Obama seems aware of the juggling act he faces, and of the frustrations it creates. Last June, at an event in the East Room of the White House honoring the gay rights movement, the president acknowledged that “many in this room don’t believe that progress has come fast enough,” drawing parallels with civil rights leaders petitioning for equality a half century ago. But, he added, “I suspect that by the time this administration is over, I think you guys will have pretty good feelings about the Obama administration."

Since that statement, the administration has taken steps toward repealing the military’s “don’t ask, don’t tell” policy and signed a law that makes it a federal crime to assault an individual because of sexual orientation or gender identity. The administration has also been working quietly with gay rights leaders on areas of common concern, as it did on the hospital visitation memorandum.

“Obama is a proven ally, with a record going back to his days in the Illinois state Senate,” says Rick Rosendall, vice president for political affairs at the Gay and Lesbian Activists Alliance of Washington. “He is not a perfect ally. We don’t agree on the marriage issue, but he has helped us move forward.”

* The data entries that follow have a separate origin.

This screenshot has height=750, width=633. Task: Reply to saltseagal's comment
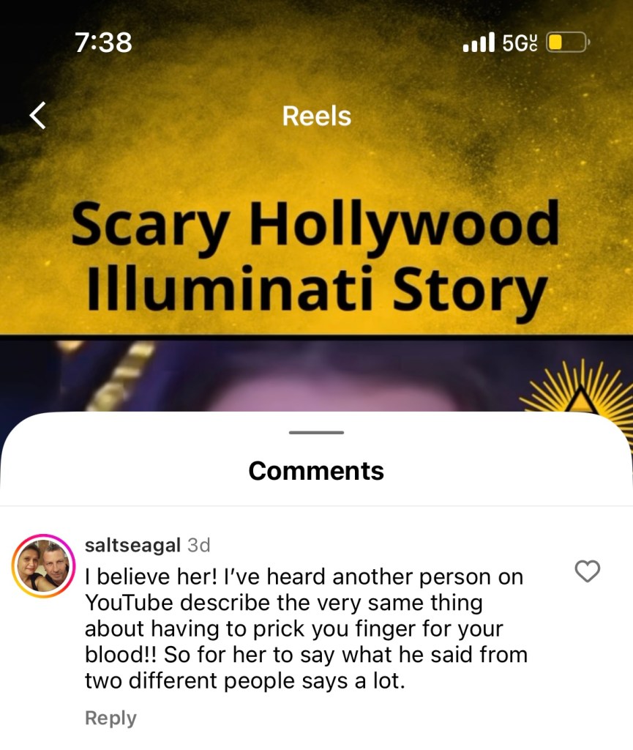coord(111,718)
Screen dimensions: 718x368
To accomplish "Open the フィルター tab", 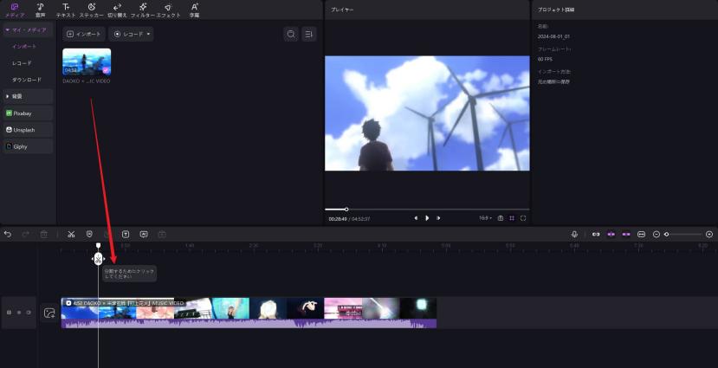I will tap(142, 10).
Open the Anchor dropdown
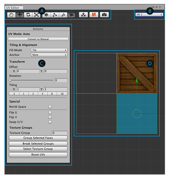Image resolution: width=170 pixels, height=178 pixels. pyautogui.click(x=49, y=55)
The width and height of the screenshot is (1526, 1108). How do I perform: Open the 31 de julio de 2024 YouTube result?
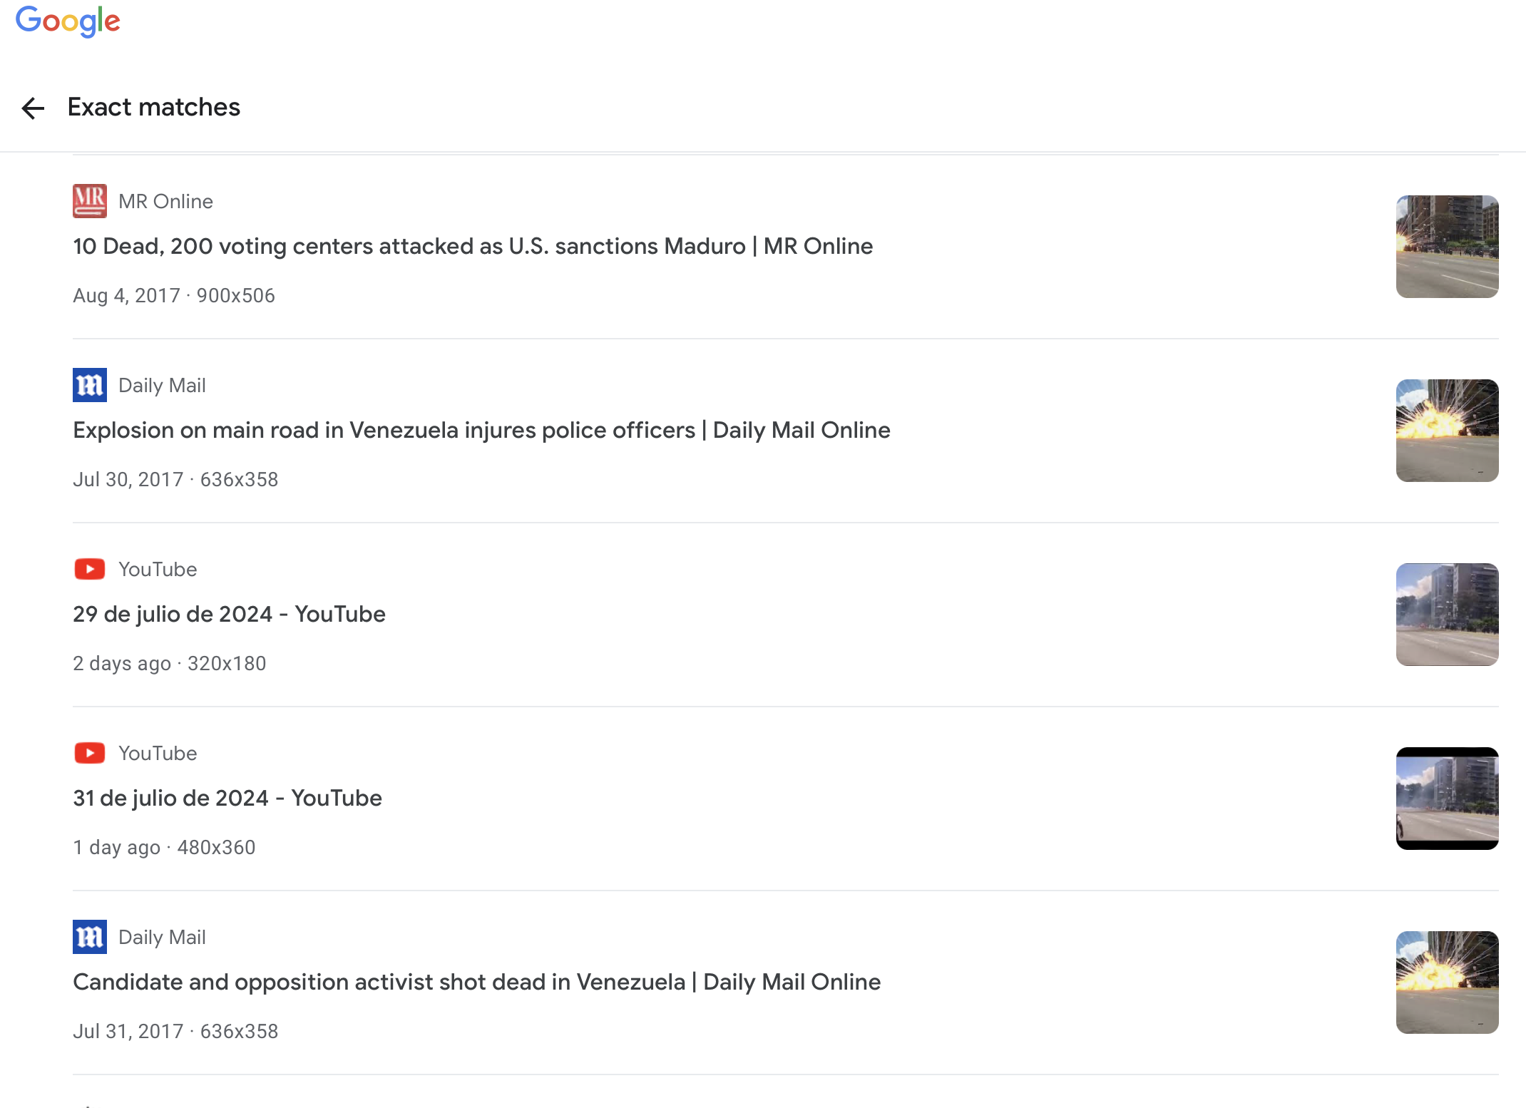coord(227,798)
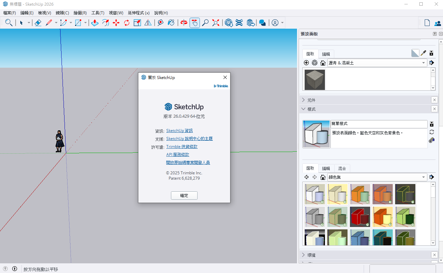Viewport: 443px width, 273px height.
Task: Open the Trimble 供貨條款 link
Action: [182, 147]
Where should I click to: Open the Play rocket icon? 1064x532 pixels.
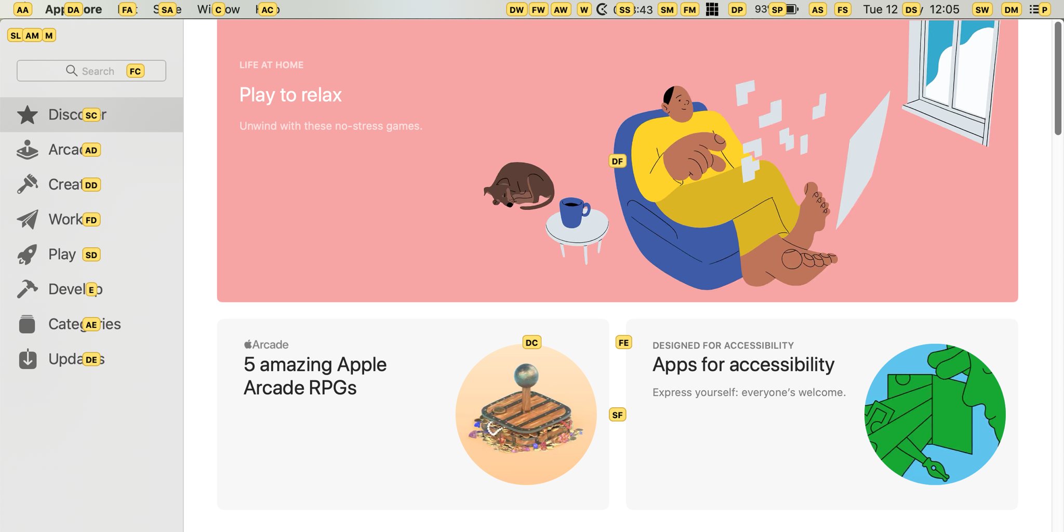coord(28,254)
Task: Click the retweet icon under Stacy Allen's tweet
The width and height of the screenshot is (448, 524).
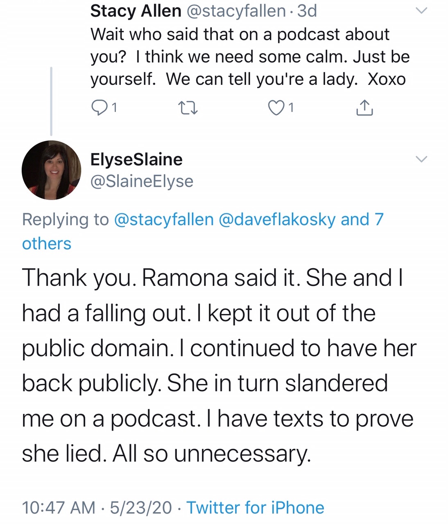Action: (x=188, y=108)
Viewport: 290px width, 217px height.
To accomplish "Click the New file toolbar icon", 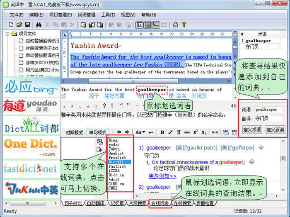I will [11, 25].
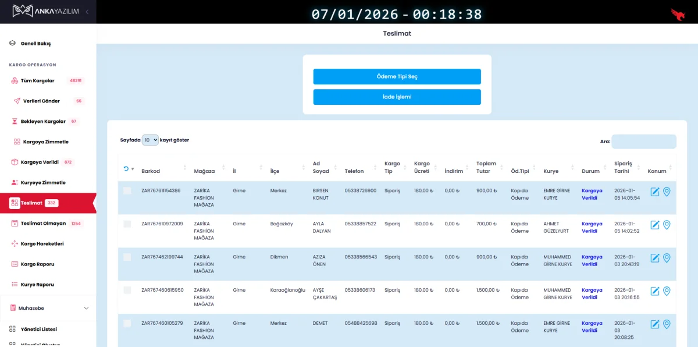Click the Ara search field
The width and height of the screenshot is (698, 347).
(x=643, y=141)
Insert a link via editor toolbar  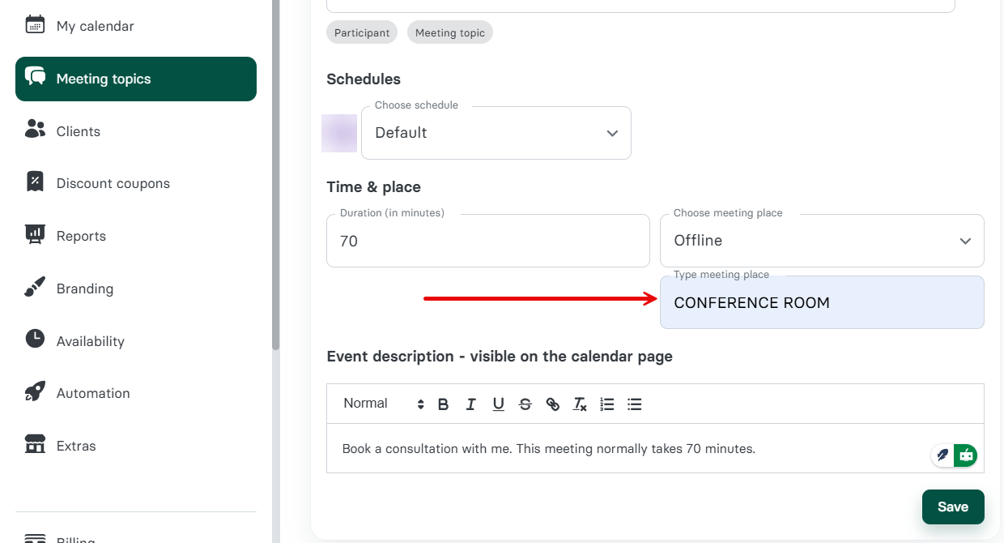(553, 404)
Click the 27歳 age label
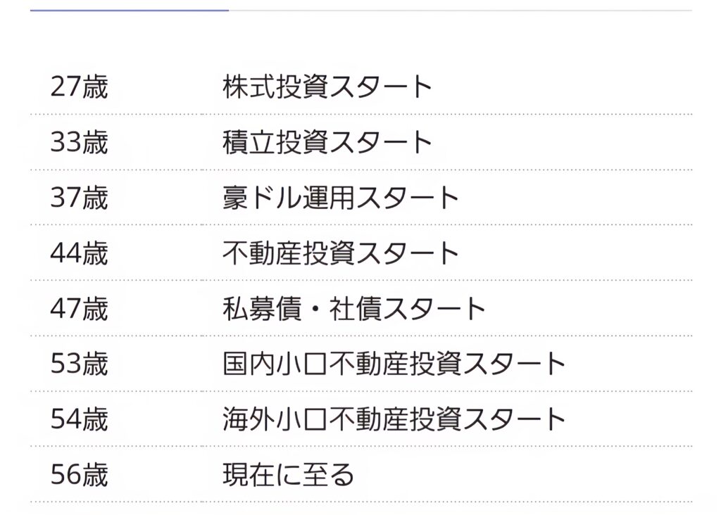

One striking feature of the visitation memo is its emotional language in expressing sympathy for the gay and lesbian couples that have been barred from hospital bedsides because they are not related by blood or marriage.

“There are few moments in our lives that call for greater compassion and companionship than when a loved one is admitted to the hospital,” the directive begins. “In these hours of need and moments of pain and anxiety, all of us would hope to have a hand to hold, a shoulder on which to lean – a loved one to be there for us, as we would be there for them.”

Some conservative leaders expressed chagrin that Obama was “pandering” to an interest group and that his directive undermined the definition of marriage.

But the Catholic Health Association (CHA), which represents the nation’s extensive network of Catholic hospitals, agreed with the goal of Obama’s memorandum.

“All persons of goodwill can understand and agree that when a person is sick, they deserve to decide who they want to visit them,” CHA president and chief executive officer Carol Keehan said in a statement Friday.